* [节选文字]
○ ○ ○

汉在秦制的基础之上,做了更多体现「因地制宜」、「因俗而治」精神的调整。在中央设置大鸿胪,专门管理非汉人事宜;在非汉人区域分别设置郡县、属国、都护、中郎将、校尉、都尉等制度,以非汉人为主的县改称为「道」,采取特殊的治理方式;对于归顺的非汉人酋长,封官职,赐印绶,令其就地依原本方式统治。
唐朝强调平等对待汉人与非汉人的原则,但对非汉族群实行「依本俗法」的政策,即依各非汉族群习惯法处理其内部的刑、民事纠纷;唯有各族群之间的纠纷,才依国家法律处理,给与非汉人群体一定的政治、行政与立法自治权。唐律中特别制订了前述针对族群关系(「诸化外人」)的法律条款,同时进一步确立了「蛮夷之俗,羁縻而已」的绥抚政策,在其统治的非汉人地区实行羁縻府州制。《新唐书.地理志》载:「唐兴,初未暇于四夷,自太宗平突厥,西北诸蕃及蛮夷稍稍内属,即其部落列置州县,其大者为都督府。以其首领为都督、刺史,皆得世袭。虽贡赋版籍,多不上户部,然声教所暨,皆边州都督、都护所领,着于令式」。羁縻府州制度是在确认朝廷最高政治权威的前提下,不改变非汉人风俗与社会制度,承认非汉人社会政治首领具有相对独立的自治权力的体制。

○ ○ ○

* [原始资料]
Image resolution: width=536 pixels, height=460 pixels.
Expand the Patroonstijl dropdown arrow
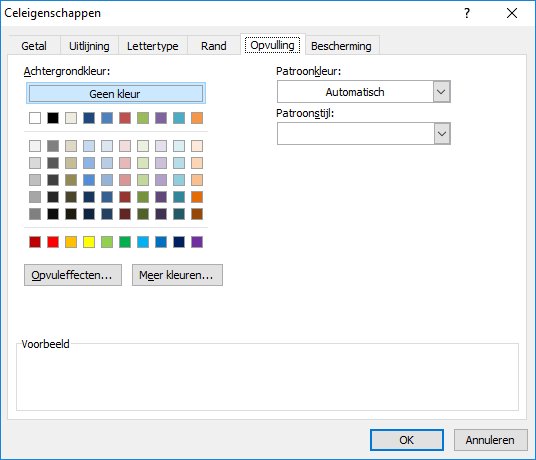441,133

○ ○ ○

* [练习要求]
1/ 请列出节选中提到的、汉朝在非汉人区域分别设置的全部制度。
2/ 把节选中从“汉在秦制的基础之上,做了更多”开始、一直到“有相对独立的自治权力的体制。”为止的这段文字重写一遍，将其中的“唐朝”改为“李唐”。
3/ 续写这段讲汉唐两代如何治理非汉人的节选，从它最后一句之后接着往下写。

* [各题答案]
1/ 郡县、属国、都护、中郎将、校尉、都尉

2/
汉在秦制的基础之上,做了更多体现「因地制宜」、「因俗而治」精神的调整。在中央设置大鸿胪,专门管理非汉人事宜;在非汉人区域分别设置郡县、属国、都护、中郎将、校尉、都尉等制度,以非汉人为主的县改称为「道」,采取特殊的治理方式;对于归顺的非汉人酋长,封官职,赐印绶,令其就地依原本方式统治。
李唐强调平等对待汉人与非汉人的原则,但对非汉族群实行「依本俗法」的政策,即依各非汉族群习惯法处理其内部的刑、民事纠纷;唯有各族群之间的纠纷,才依国家法律处理,给与非汉人群体一定的政治、行政与立法自治权。唐律中特别制订了前述针对族群关系(「诸化外人」)的法律条款,同时进一步确立了「蛮夷之俗,羁縻而已」的绥抚政策,在其统治的非汉人地区实行羁縻府州制。《新唐书.地理志》载:「唐兴,初未暇于四夷,自太宗平突厥,西北诸蕃及蛮夷稍稍内属,即其部落列置州县,其大者为都督府。以其首领为都督、刺史,皆得世袭。虽贡赋版籍,多不上户部,然声教所暨,皆边州都督、都护所领,着于令式」。羁縻府州制度是在确认朝廷最高政治权威的前提下,不改变非汉人风俗与社会制度,承认非汉人社会政治首领具有相对独立的自治权力的体制。

3/
历代非汉人政权对其辖下跨越族群边界的统治中,也同样实行「因俗而治」。如契丹所建大辽政权规定「以国制治契丹,以汉制待汉人」;辽代的南北面官制度,西夏、金代的的藩汉官制,都体现了「因俗而制」的原则。
元明清时期,王朝对边疆的直接统治逐渐扩大,但整体上依然有限。元朝挟强大的军事力量,将金后期的行尚书省制度推行到其全部统治范围内,在辽阳、岭北、甘肃、云南、湖广、四川等少数民族聚居区一律建置中央政府的派出机构──行中书省,显示朝廷有意在边陲地区推行郡县制,而且在一定程度上也达成了「唐所谓羁縻之州,往往在是,今皆赋役之,比于内地」的成效。然而,军事手段的短暂及衰退特性,还是迫使元朝面对现实,在朝廷设置专理藏区事务的宣政院,在华南、西南和西北实行土官、土司制度,有条件地承认当地酋长的自治权。明朝在完善土司制度后,才在部分条件成熟的区域展开「改土归流」,逐步取消土官的特权。清朝在中央设置专理蒙藏事务的理藩院,以宗教、通婚等带有内亚(Inner Asia)政治传统色彩的手段稳定蒙、藏、回疆,雍正年间的「改土归流」,在规模和内容上才超过元、明。
三、与「大一统」郡县制并行的「大一统封建制」
在以宽松标准诠释「华戎同轨」,对非汉人地区一直实行汉夷两制、分而治之的操作原则下,王朝并未在其边缘地区强行推行中央集权的郡县制,而是实行着「大一统」原则下的封建制。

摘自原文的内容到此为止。